(Entries on where items appear)

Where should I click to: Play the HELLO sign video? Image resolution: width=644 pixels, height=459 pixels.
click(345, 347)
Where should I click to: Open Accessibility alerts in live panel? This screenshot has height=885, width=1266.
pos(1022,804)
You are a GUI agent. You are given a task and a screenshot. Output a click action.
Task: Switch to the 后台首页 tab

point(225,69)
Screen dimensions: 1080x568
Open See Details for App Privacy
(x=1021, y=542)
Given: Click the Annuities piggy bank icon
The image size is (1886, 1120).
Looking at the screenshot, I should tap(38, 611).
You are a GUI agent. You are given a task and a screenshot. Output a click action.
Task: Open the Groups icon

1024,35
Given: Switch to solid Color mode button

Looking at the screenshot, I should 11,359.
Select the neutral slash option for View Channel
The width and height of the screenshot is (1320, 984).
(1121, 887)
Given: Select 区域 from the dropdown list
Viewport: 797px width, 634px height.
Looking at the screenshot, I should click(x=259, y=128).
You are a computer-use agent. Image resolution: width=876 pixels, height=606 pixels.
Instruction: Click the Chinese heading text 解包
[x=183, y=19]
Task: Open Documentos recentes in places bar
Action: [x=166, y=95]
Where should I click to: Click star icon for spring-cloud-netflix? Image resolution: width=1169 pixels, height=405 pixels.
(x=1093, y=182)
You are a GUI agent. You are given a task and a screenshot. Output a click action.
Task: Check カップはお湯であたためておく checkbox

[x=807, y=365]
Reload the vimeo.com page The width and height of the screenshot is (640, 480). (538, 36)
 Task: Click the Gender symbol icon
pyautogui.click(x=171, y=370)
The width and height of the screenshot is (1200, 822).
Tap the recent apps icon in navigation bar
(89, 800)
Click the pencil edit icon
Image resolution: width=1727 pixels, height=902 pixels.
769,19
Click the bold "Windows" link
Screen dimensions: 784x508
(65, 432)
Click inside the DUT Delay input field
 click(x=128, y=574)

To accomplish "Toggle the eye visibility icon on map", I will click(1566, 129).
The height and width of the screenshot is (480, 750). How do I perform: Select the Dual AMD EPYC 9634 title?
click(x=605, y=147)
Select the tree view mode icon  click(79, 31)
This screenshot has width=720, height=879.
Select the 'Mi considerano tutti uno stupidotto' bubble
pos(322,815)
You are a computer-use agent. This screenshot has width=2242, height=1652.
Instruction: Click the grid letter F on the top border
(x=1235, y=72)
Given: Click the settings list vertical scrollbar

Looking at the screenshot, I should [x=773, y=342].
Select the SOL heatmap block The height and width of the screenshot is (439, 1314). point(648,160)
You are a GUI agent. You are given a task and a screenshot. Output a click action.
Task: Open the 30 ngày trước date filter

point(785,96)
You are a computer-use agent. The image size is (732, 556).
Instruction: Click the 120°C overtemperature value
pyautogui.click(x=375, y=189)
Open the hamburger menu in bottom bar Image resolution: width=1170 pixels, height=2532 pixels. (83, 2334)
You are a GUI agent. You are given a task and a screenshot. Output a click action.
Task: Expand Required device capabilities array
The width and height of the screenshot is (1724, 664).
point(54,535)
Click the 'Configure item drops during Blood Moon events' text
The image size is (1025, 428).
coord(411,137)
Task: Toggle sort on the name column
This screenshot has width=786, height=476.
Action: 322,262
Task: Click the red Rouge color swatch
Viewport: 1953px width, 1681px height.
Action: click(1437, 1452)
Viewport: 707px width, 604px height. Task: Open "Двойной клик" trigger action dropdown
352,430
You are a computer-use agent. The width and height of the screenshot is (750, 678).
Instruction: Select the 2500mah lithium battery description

> SHORT TASK
Swap every "GUI agent" in the material for "screen assistant", and give all the lines again with nothing else changed.

> REPLY TO THE TASK
Where should I click to: Play the HELLO sign video? Image resolution: width=644 pixels, height=459 pixels.
click(345, 347)
Where should I click to: Open Accessibility alerts in live panel? This screenshot has height=885, width=1266.
pos(1022,804)
You are a screen assistant. You are given a task and a screenshot. Output a click action.
Task: Switch to the 后台首页 tab

point(225,69)
Screen dimensions: 1080x568
Open See Details for App Privacy
(x=1021, y=542)
Given: Click the Annuities piggy bank icon
The image size is (1886, 1120).
Looking at the screenshot, I should tap(38, 611).
You are a screen assistant. You are given a task and a screenshot. Output a click action.
Task: Open the Groups icon

1024,35
Given: Switch to solid Color mode button

Looking at the screenshot, I should 11,359.
Select the neutral slash option for View Channel
The width and height of the screenshot is (1320, 984).
(1121, 887)
Given: Select 区域 from the dropdown list
Viewport: 797px width, 634px height.
Looking at the screenshot, I should click(x=259, y=128).
You are a computer-use agent. Image resolution: width=876 pixels, height=606 pixels.
Instruction: Click the Chinese heading text 解包
[x=183, y=19]
Task: Open Documentos recentes in places bar
Action: [x=166, y=95]
Where should I click to: Click star icon for spring-cloud-netflix? Image resolution: width=1169 pixels, height=405 pixels.
(x=1093, y=182)
You are a screen assistant. You are given a task and a screenshot. Output a click action.
Task: Check カップはお湯であたためておく checkbox

[x=807, y=365]
Reload the vimeo.com page The width and height of the screenshot is (640, 480). (538, 36)
 Task: Click the Gender symbol icon
pyautogui.click(x=171, y=370)
The width and height of the screenshot is (1200, 822).
Tap the recent apps icon in navigation bar
(89, 800)
Click the pencil edit icon
Image resolution: width=1727 pixels, height=902 pixels.
769,19
Click the bold "Windows" link
Screen dimensions: 784x508
(65, 432)
Click inside the DUT Delay input field
 click(x=128, y=574)

To accomplish "Toggle the eye visibility icon on map", I will click(1566, 129).
The height and width of the screenshot is (480, 750). How do I perform: Select the Dual AMD EPYC 9634 title?
click(x=605, y=147)
Select the tree view mode icon  click(79, 31)
This screenshot has width=720, height=879.
Select the 'Mi considerano tutti uno stupidotto' bubble
pos(322,815)
You are a computer-use agent. This screenshot has width=2242, height=1652.
Instruction: Click the grid letter F on the top border
(x=1235, y=72)
Given: Click the settings list vertical scrollbar

Looking at the screenshot, I should [x=773, y=342].
Select the SOL heatmap block The height and width of the screenshot is (439, 1314). point(648,160)
You are a screen assistant. You are given a task and a screenshot. Output a click action.
Task: Open the 30 ngày trước date filter

point(785,96)
You are a computer-use agent. The image size is (732, 556).
Instruction: Click the 120°C overtemperature value
pyautogui.click(x=375, y=189)
Open the hamburger menu in bottom bar Image resolution: width=1170 pixels, height=2532 pixels. (83, 2334)
You are a screen assistant. You are given a task and a screenshot. Output a click action.
Task: Expand Required device capabilities array
The width and height of the screenshot is (1724, 664).
point(54,535)
Click the 'Configure item drops during Blood Moon events' text
The image size is (1025, 428).
coord(411,137)
Task: Toggle sort on the name column
This screenshot has width=786, height=476.
Action: 322,262
Task: Click the red Rouge color swatch
Viewport: 1953px width, 1681px height.
Action: click(1437, 1452)
Viewport: 707px width, 604px height. Task: Open "Двойной клик" trigger action dropdown
352,430
You are a computer-use agent. The width and height of the screenshot is (750, 678).
Instruction: Select the 2500mah lithium battery description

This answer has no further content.